___ Lesetext ___
Bei welchen Themen sehen Sie weiteren Handlungsbedarf?
Die Zukunft der deutschen Buchbranche wird sich durch den Umgang mit dem Urheberrecht entscheiden, und zwar im Hinblick auf staatliches Handeln, aber auch mit Blick auf das eigene Verhalten. Über die vergangenen Jahre sind die Rahmenbedingungen für das geistige Eigentum, das existenzielle Grundlage der Arbeit der Branche ist, immer mehr beschnitten worden. Ein Beispiel: Das Urheberrechts-Wissensgesellschaftsgesetz, das bereits jetzt nachweislich große Einbrüche auf dem Lehrbuchmarkt verursacht hat, wurde ursprünglich auf fünf Jahre befristet, Bedingung war eine Evaluation. In diesem Jahr wurde das Gesetz ohne Evaluation entfristet. Ein anderes drängendes Thema, das wie ein Menetekel vor uns steht, ist die E-Book-Leihe in öffentlichen Bibliotheken. Eine Zwangslizenzierung, wie von den Bibliotheken gefordert, käme einer Teilenteignung der Verlage gleich. Die große Aufgabe für die nächste Legislaturperiode wird sein, die Rahmenbedingungen für die Onleihe so zu regeln, dass die Bibliotheken weiterhin ein so breites Angebot an E-Books anbieten und gleichzeitig Verlage und Autor*innen eine angemessene Vergütung erhalten. Generell aber gilt, dass der Wandel in der Gesellschaft mit dem Anspruch auf digitale sofortige Verfügbarkeit, verbunden mit Kostenfreiheit oder jedenfalls minimaler Vergütung, sich auch auf der politischen Ebene vollzieht. Deshalb wird der Kampf um ein faires Urheberrecht, so wie wir es bisher kennen, immer schwieriger (vielleicht aussichtsloser). Dazu brauchen wir einen Plan B, der der Branche trotz sehr schwachem Urheberrecht auskömmliche Erlöse sichert.
Wie kann ein Neuanfang für die durch die Pandemie geschwächten Innenstädte aussehen? Viele Buchhandlungen in A-Lage leiden unter den abnehmenden Besucherfrequenzen.
Eine der zentralen Fragen für die Kommunen wird sein, wie die Innenstädte wieder attraktiv werden können. Klar ist jetzt, dass der Einzelhandel neu erfunden werden muss. Der Buchhandel kann eine wichtige Rolle für die Attraktivität übernehmen – mit einem engmaschigen Netz aus 5 000 Buchhandlungen. Sie sind bereits jetzt perfekte »Dritte Orte«, in denen Begegnung und Austausch stattfindet. Diese können wir zu kulturellen Ereignisorten ausbauen, die Menschen wieder verstärkt in die Innenstädte und Ortskerne ziehen. Wir haben dazu ein Konzept entwickelt und sind mit Organisationen und politisch Verantwortlichen auf kommunaler und Bundesebene im Gespräch.
___ Rohdaten ___
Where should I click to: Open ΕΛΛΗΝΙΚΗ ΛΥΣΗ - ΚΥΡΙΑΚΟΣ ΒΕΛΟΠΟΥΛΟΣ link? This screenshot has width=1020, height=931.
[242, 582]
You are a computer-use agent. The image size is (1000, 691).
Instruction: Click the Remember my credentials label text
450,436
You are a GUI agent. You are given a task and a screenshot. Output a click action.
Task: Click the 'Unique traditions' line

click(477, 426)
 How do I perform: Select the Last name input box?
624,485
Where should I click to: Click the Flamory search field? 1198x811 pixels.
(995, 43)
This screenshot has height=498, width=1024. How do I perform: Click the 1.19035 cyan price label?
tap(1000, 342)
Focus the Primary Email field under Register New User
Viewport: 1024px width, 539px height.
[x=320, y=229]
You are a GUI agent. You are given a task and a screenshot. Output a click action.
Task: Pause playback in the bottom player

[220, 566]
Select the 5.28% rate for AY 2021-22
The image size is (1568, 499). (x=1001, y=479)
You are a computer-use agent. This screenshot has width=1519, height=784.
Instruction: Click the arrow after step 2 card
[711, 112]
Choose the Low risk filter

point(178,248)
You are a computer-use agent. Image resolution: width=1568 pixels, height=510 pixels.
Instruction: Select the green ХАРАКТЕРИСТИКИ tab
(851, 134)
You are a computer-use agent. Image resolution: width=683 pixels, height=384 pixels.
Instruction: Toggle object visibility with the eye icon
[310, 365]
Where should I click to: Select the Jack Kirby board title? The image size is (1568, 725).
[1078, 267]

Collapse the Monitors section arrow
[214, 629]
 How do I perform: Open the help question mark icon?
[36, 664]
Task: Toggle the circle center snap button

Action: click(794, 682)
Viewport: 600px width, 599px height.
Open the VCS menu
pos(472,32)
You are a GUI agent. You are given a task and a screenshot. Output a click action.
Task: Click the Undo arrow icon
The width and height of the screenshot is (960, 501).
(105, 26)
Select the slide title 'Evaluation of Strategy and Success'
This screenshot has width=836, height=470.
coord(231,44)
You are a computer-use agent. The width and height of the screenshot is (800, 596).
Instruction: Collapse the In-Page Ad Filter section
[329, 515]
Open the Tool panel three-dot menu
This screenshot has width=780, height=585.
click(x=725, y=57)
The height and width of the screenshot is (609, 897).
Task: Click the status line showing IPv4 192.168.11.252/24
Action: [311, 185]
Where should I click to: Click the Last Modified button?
___
Geben Sie aus dem Lesetext zur Buchbranche den Abschnitt zwischen „Wie kann ein“ und „den abnehmenden Besucherfrequenzen.“ wortgetreu wieder, beide Stellen eingeschlossen.

Wie kann ein Neuanfang für die durch die Pandemie geschwächten Innenstädte aussehen? Viele Buchhandlungen in A-Lage leiden unter den abnehmenden Besucherfrequenzen.